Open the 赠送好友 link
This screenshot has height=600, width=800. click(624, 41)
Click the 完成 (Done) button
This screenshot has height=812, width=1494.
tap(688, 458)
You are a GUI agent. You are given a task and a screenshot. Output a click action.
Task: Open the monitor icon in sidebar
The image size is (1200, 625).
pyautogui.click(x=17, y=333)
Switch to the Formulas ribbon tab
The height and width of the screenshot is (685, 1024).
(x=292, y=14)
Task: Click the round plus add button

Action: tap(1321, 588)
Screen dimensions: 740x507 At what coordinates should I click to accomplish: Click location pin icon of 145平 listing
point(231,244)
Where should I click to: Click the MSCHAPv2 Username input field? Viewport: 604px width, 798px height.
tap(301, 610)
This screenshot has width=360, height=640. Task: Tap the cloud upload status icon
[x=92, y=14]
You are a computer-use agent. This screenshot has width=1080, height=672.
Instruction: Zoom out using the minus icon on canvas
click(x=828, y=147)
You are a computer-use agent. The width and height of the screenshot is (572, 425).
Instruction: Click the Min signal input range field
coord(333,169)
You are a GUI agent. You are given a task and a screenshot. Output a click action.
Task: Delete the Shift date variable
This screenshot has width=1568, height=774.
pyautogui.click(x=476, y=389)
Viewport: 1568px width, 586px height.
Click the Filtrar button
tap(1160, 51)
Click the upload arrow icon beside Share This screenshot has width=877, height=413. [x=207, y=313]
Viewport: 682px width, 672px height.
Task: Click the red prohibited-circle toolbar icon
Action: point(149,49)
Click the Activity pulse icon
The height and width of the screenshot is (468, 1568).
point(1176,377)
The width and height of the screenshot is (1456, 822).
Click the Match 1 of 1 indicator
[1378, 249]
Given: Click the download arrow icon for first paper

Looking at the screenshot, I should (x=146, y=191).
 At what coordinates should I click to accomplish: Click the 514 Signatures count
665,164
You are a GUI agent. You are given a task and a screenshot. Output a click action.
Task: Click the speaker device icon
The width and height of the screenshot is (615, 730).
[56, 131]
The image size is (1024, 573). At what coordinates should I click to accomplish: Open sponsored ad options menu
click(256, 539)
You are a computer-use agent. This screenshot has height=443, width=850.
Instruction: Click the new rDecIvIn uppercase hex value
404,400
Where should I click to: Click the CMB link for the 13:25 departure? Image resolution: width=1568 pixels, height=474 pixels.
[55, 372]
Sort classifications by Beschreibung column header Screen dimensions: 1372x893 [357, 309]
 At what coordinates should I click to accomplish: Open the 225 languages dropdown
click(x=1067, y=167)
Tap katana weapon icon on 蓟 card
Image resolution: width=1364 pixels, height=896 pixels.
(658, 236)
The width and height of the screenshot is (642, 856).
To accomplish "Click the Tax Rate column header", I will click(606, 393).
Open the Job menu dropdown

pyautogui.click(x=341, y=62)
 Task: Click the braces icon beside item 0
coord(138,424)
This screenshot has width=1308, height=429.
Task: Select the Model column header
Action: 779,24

_Problem statement_
Pick out each line of the items above that contains the word "what".

_Solution to the exercise_
Screen dimensions: 740x507 At what coordinates should I click to accomplish: Click location pin icon of 145平 listing
 At what coordinates should I click to accomplish: Click the 514 Signatures count
The image size is (1024, 573). At what coordinates should I click to accomplish: Open sponsored ad options menu
 At what coordinates should I click to accomplish: Open the 225 languages dropdown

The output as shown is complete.